I have those two equations of exponential decay with time constant of the first one tu1=3800 sec. I plot those graphs and then from the graph, when I find the 36% decay of the initial value, I read different value tu2=5397. Can anyone help me what I am missing here?

y0=2;

tu1=3800;

tu2=1200;

t=0:1:10000;

y=y0*exp(-t/tu1)+ 0.4;

y2=(y0/2)*exp(-t/tu2)+0.5;

plot(t,y,t,y2)

legend('1','2')

##### 3 Comments

John D'Errico
on 2 Mar 2018

### Answers (2)

John D'Errico
on 2 Mar 2018

Edited: John D'Errico
on 2 Mar 2018

As Walter pointed out, you don't have a purely exponential model. Yet, this is way easier than you think to solve. Two lines of code to recover the time constant. ;-)

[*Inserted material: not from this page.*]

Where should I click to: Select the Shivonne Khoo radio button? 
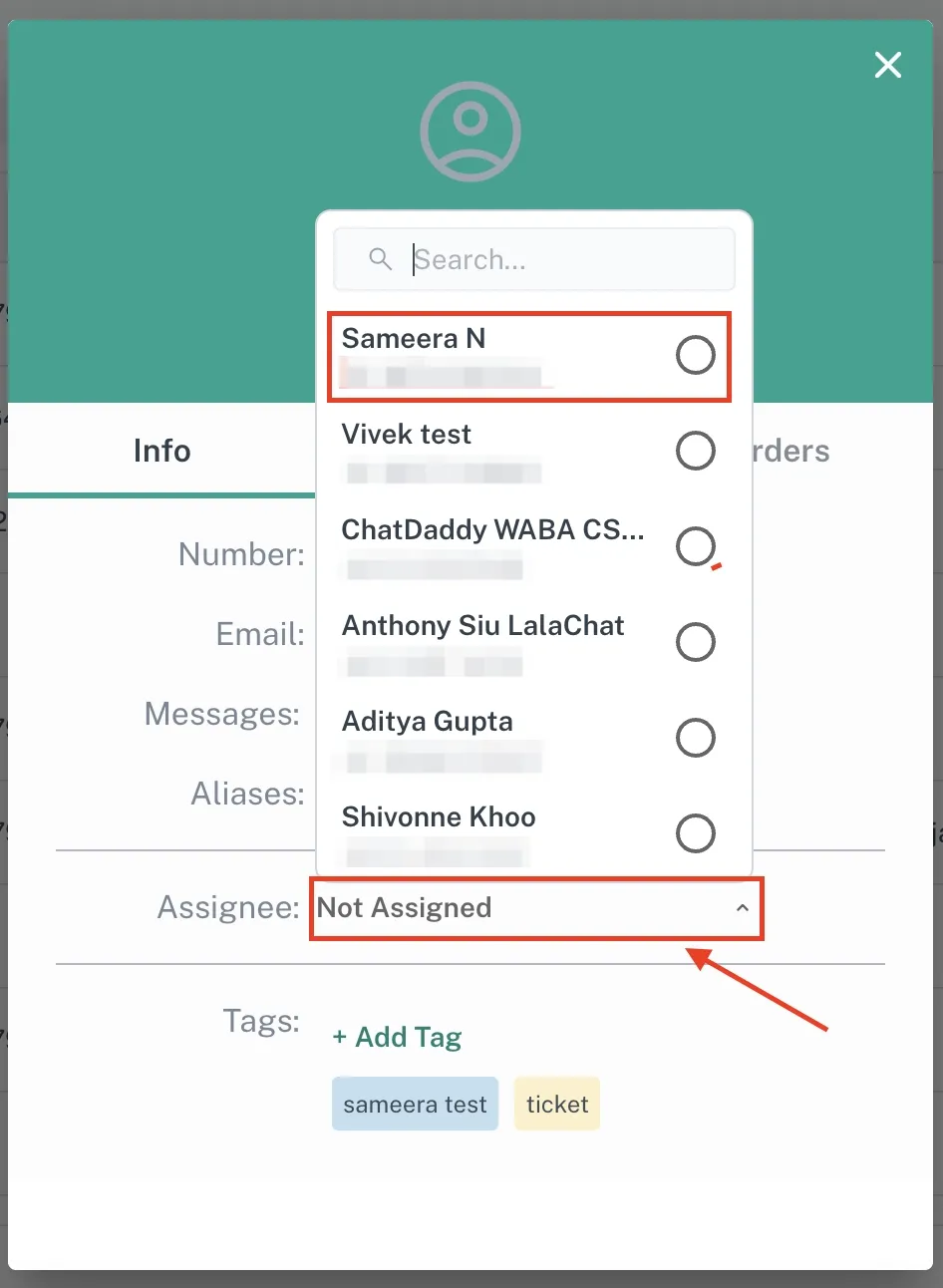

Presume the model is a negative exponential, plus an unknown constant, sampled at an arithmetic sequence in t.

dt = t(2) - t(1);

dy = diff(y);

So assume the model was

y(t) = y0*exp(-t/tc) + yinf

Then when we used diff, it kills off the unknown additive constant. (i.e., the asymptote as t-->infinity.) We will get something like

y0*(exp(-(t + dt)/tc) - exp(-t/tc)) = y0*exp(-t/tc)*(1 - exp(-dt/tc))

Here, dt is quite small compared to tc, but both dt and tc are fixed, thus not a function of t. We don't know either y0 or tc, YET. Take the log.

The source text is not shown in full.